***** PASSAGE

Natural Area, State Park, Provincial Park, or Protected Area
"The White Otter Castle" was built single-handedly by Jimmy McQuat starting in 1903 – Al Poelman

The rugged landscape of Turtle River - White Otter Lake Provincial Park features some of the oldest rocks on earth. A large moraine and many pictographs are also found within the park. Turtle River is also sometimes referred to as Turtle River - White Otter Lake because the park is home of the “White Otter Castle” which was built by one man near the turn of the 19th century.

"The Castle" was built single-handedly by Jimmy McQuat starting in 1903 and completed in 1914 out red pine logs he cut, hauled, and hoisted by means of simple block and tackle. Three stories high and a four story turret all dovetailed beams some weighing as much as 1600 lbs. Roofing and windows were hauled in across fifteen portages from Ignace Ontario. McOuat drowned nearby in 1918, leaving this wilderness mansion as his monument.

**********

■ **TASKS TO CARRY OUT**:
1. In the passage about White Otter Castle, across how many portages were the roofing and windows hauled, and from where?
2. Pick up the passage about White Otter Castle after its final sentence and keep writing.
The lines that come next are not needed for anything here.

***** DATA

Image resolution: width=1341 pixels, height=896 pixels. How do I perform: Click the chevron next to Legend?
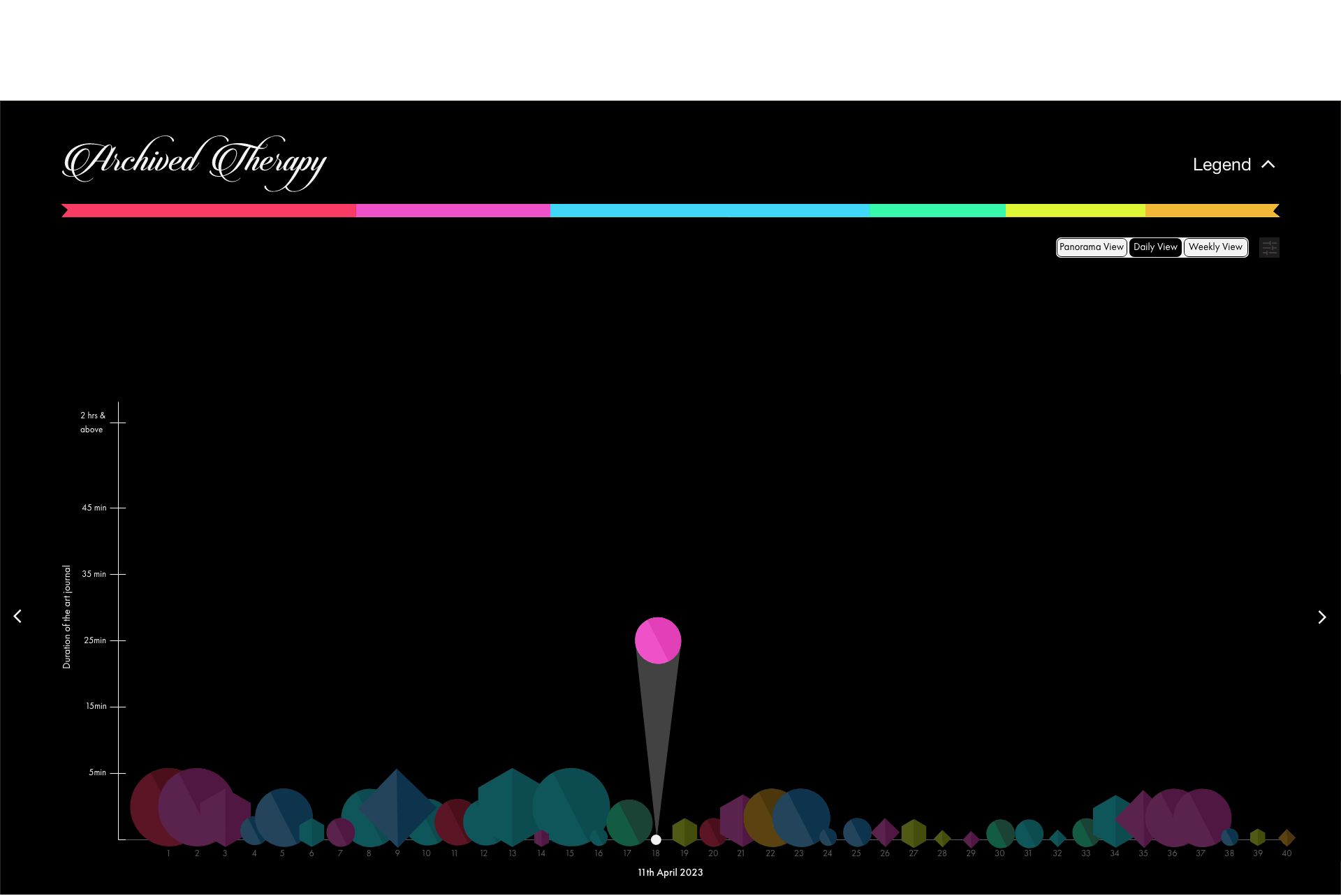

**********

■ **ANSWERS**:
1. Across fifteen portages from Ignace, Ontario.

2.
The lake itself has shorelines of beautiful beaches and high cliffs with clear green water. It offers a number of opportunities for recreation. It's great for kayaks with miles of shoreline and only one portage from Clearwater West Lake. The Turtle River is a must for canoe trippers offering a nice mixture lakes/rivers and fast moving drops. The lake itself is popular for boaters and snowmobiling. White Otter has an abundance of historical sites for history buffs with a prisoner of war camp, and early logging artifacts.

Recreational Opportunities

  • back-country canoeing
  • kayaking
  • boating
  • fishing
  • camping
  • sightseeing
  • snowmobiling


Seasons Accessible

The castle is 64 km north of Atikokan and is accessible by boat, plane and snow machine.


Non-operating Provincial Park (there are no facilities)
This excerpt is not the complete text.